Other positive learning I get from the book is the need of having a Global view with one simple objective, the final win. The best example of this is the car designer Gordon Murray. He detected the possibility of doing a pit stop. He was the first person seeing the real value of this new strategy and now is usual in all the races. He also invented a concept of carrying 3 people in a small city car. He was a genius. In this case, I think that in taZEBAez people don’t have this common view, I don’t think in third year all of us know how to describe taZEBAez with a global view. It also defends the team designing. He did the experiment of putting together 3 designers some conclusions where taken.
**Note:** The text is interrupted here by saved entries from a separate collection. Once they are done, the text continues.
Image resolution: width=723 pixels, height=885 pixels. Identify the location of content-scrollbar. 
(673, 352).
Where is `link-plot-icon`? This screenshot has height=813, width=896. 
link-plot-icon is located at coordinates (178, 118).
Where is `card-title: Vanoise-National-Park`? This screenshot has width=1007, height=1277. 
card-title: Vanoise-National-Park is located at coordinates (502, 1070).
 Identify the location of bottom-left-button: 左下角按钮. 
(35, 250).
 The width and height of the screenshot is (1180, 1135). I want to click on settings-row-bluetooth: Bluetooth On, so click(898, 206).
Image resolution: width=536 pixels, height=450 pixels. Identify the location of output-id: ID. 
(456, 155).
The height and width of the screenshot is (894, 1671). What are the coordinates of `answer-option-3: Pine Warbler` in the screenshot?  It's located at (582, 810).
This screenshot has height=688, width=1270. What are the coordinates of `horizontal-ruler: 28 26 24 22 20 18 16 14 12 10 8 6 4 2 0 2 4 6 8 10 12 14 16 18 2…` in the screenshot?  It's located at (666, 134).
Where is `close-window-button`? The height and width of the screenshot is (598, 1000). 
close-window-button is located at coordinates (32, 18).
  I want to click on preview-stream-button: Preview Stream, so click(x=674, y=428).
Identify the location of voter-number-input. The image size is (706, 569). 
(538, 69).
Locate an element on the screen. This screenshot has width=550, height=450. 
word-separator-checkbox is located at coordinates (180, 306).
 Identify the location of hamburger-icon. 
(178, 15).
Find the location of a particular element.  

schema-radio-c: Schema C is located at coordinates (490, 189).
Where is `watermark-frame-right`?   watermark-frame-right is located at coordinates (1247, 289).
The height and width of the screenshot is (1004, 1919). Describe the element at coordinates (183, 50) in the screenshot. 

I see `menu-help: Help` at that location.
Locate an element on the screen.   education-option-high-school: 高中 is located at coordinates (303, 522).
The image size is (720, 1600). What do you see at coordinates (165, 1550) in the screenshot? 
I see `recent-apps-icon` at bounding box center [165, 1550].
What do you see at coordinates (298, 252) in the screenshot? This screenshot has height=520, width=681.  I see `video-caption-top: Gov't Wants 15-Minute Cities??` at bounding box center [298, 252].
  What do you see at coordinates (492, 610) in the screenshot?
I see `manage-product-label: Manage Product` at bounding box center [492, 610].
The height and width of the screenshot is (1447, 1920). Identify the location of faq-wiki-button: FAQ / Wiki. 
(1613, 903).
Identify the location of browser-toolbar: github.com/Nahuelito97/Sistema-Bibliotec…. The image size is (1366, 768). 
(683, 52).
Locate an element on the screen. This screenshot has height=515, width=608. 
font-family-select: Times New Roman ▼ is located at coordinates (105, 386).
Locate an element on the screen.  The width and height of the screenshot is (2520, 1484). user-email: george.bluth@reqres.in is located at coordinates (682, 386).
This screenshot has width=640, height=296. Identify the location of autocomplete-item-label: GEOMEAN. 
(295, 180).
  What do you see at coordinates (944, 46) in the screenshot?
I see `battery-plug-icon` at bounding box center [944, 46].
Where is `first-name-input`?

The first one was that the innovative designer needs to work in a small team of committed people with same passions and dedication, where planned and unplanned actions take place. Yes, same commitments, same passions, same dedication, same global view, … It sounds really nice, like a dream. I would like to work in one of these teams, maybe taZEBAez will soon be something similar. I hope. It is also really important to share and gather information; if not, there could be too much misinterpretation and misunderstanding. This is a normal mistake of taZEBAez. This year there are many cases where the communications has not been very good. The clearest examples are Finland, Brasil and Madrid projects. For the ones in the office, I think Monday morning meeting should be more important. Finally I will like to share some other sentences I have taken from the book and made me think about them: -‐ -‐
The best way to know what a designer is thinking is to ask him “what are you thinking?”. I will like to put this in practice in Shanghai. It is a cognitive social process Design is not hidden, it is constructed in in public, so other people can read it, and accepting commentary on it from somebody else is part of a tradition they embody. This Idea is not jet in every bodies mind, people don’t believe in open innovation and we have to try to change that.
The solution is not always based on the problem, may be something that not only the client, but also the designer "never dreamed he wanted". NO COMMENT ON THIS ONE.
Keep looping back at fundamental physical principles. How many times has JM told us “back to the basics”? Is important to have in mind the functional viewpoint of the designed product ( service in our case) it has to be a pleasure to operate with it. You always have to have in mind the users experience
Risk taking is the difference between innovative and no innovative Designers. We can find the same difference between an entrepreneur and an innovative entrepreneur, and between a normal person and an innovative person. Indirect….
Sudden illumination is a frequent element in creative design thinking. When you get the idea you have to work on it when the idea is hot. People who prefer the certainly of structured, well-defined problems will never appreciate the delight of being a designer.